We believe investing is process driven, not product focused, and have developed strategies for a variety of investor types. The universe of investment choices is astounding and narrowing those choices to the right mix can be daunting based on risk tolerance and expectations. Some of the investment vehicles utilized at Core Wealth Advisors include:

Equity Securities (Stocks)

A Stock is a type of investment vehicle that signifies ownership in a corporation and represents a claim on part of that corporation’s assets and earnings. There are two main types: common and preferred.

Fixed Income Securities (Bonds)

A Bond is a fixed income investment in which an investor loans money to an entity (typically corporate or government) which borrows the funds for a defined period of time at a variable or fixed interest rate.

Exchange Traded Funds (ETF)

An Exchange-Traded Fund (ETF), is a marketable security that tracks an index, a commodity, bonds, or a basket of assets like an index fund. Unlike mutual funds, an ETF trades like a common stock on an exchange.

Mutual Funds

A Mutual Fund is a pool of money collected from many investors for the purpose of investing in securities such as stocks, bonds, money market instruments and other assets to maintain stated investment objectives.

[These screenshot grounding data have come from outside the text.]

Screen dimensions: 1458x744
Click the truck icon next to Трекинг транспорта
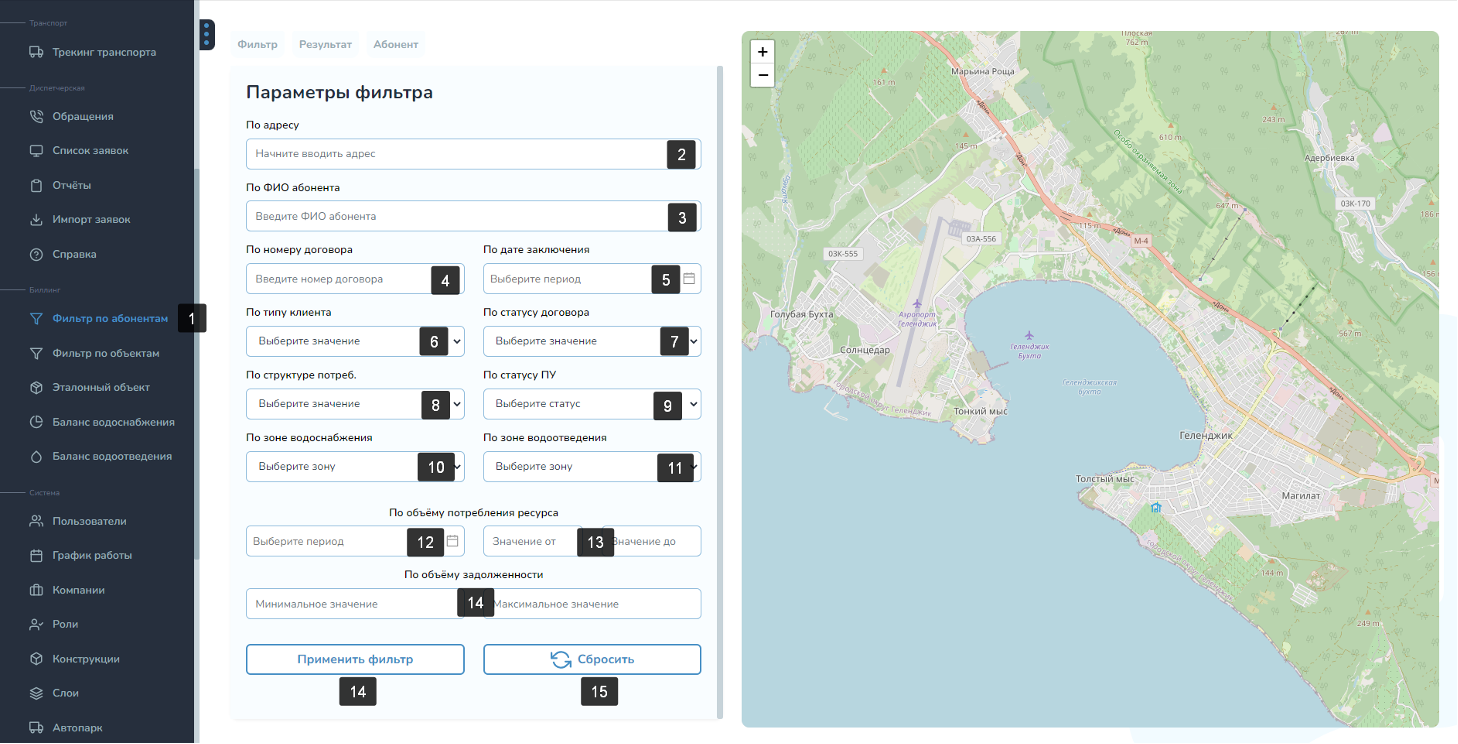tap(36, 52)
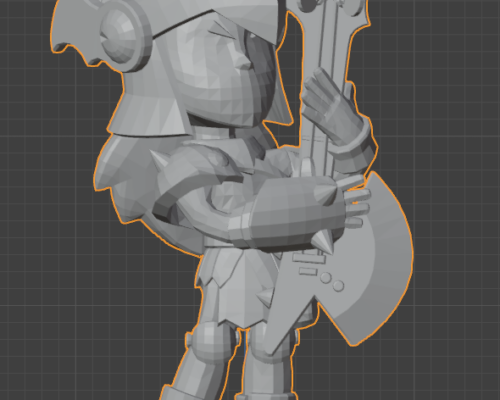The width and height of the screenshot is (500, 400).
Task: Click the two round guitar knobs
Action: point(332,282)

Constructing the Right Portfolio For You

As mentioned above, the universe of investment choices is astounding and identifying risk tolerance and time horizon assist in filtering less appropriate investment vehicles for your journey. Based on general market conditions, Core can then include, exclude or replace investments as the landscape warrants. Specific vehicles we believe will meet your objectives in the current and foreseen market conditions are more closely examined with analysis towards sector exposure, track record, tax efficiency, investment liquidity and the internal costs of the investment vehicles. Eventually, we arrive at your Core portfolio.

Concentrated Stock Positions

Retirees who have worked for a single company (Publix Super Markets or Mosaic for example) during their working years, including executives, often accrue company stock through Employee Stock Ownership Plans (ESOPs) creating a concentrated stock position in their retirement accounts. Concentrated stock positions expose the investor to single stock risk exposure and may not be appropriate for the investor during retirement; however, exiting a concentrated stock position to create diversification can be challenging for a number of reasons including tax implications, liquidity and emotional linkages.

The need to balance the emotional desires of the retiree with the logical aspects of investment selection is essential in crafting a path through retirement.